> [Records supplied]

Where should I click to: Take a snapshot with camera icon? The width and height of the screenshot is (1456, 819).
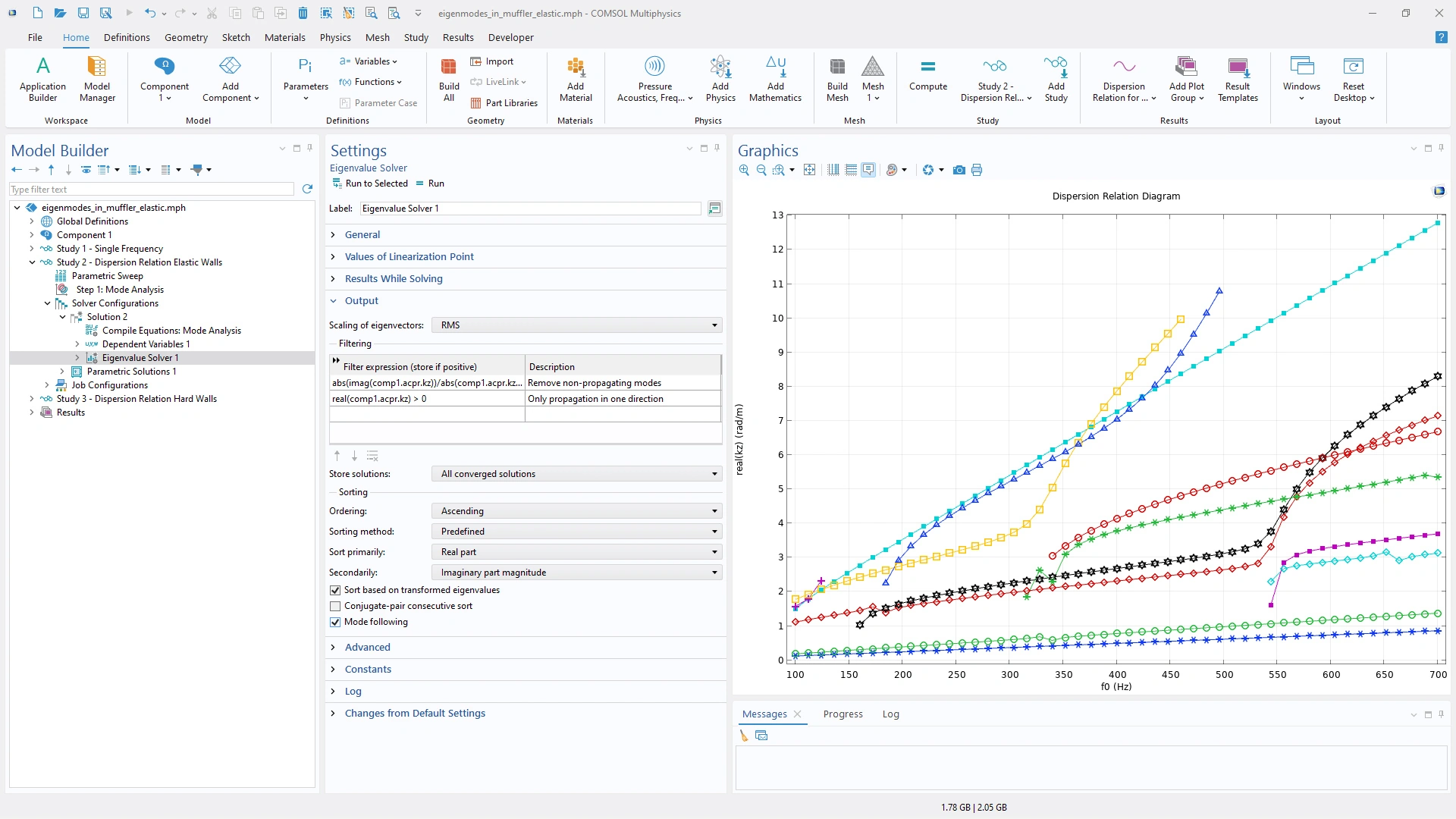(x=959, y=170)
...
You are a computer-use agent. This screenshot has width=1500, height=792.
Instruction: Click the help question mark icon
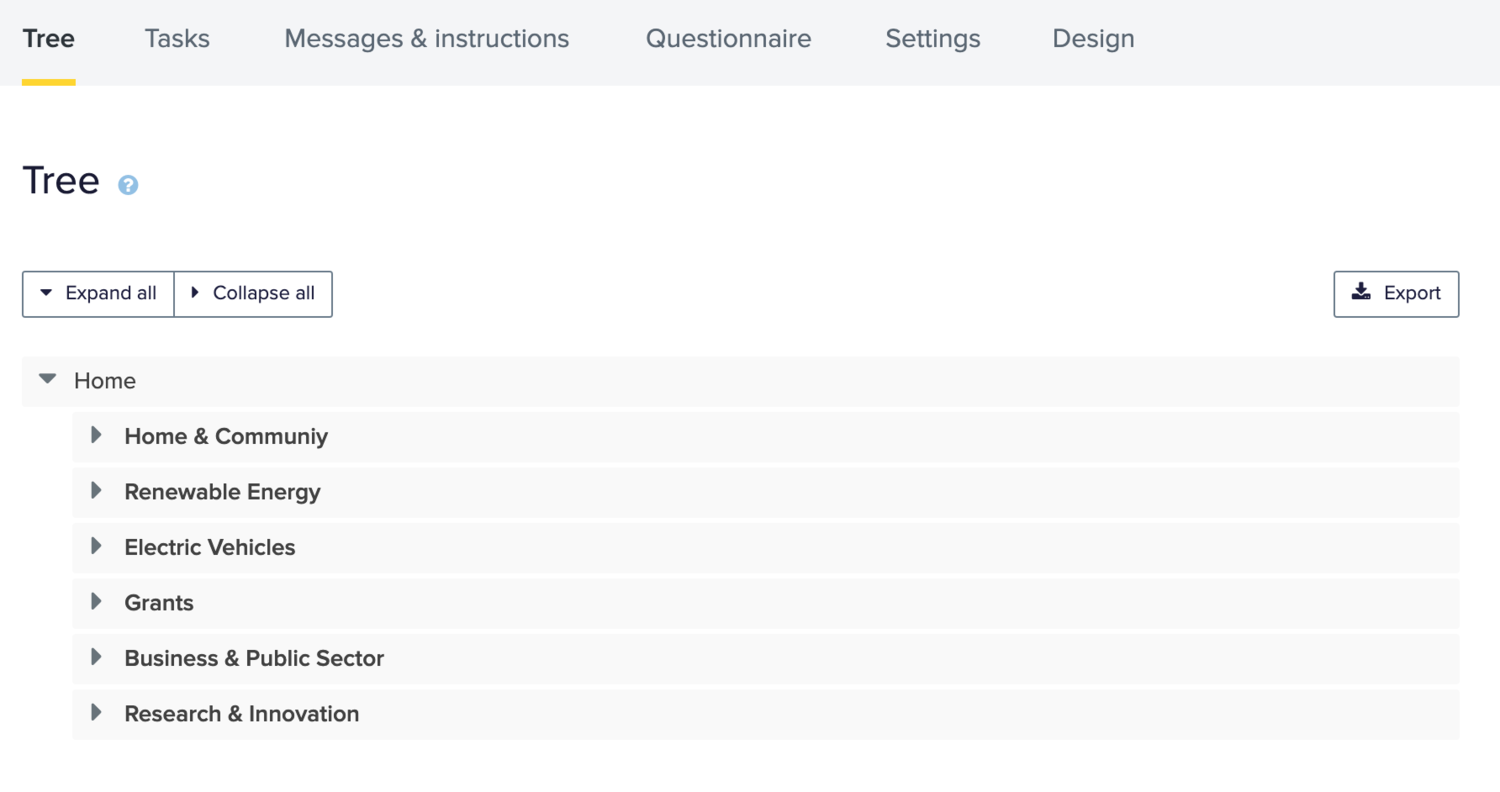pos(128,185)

> [Exercise description]
Copy the data word for word, from the line containing "Where should I" down to the line containing "(x=959, y=170)", both included, and leave out the pictures.

> [Solution below]
Where should I click to: Take a snapshot with camera icon? The width and height of the screenshot is (1456, 819).
(x=959, y=170)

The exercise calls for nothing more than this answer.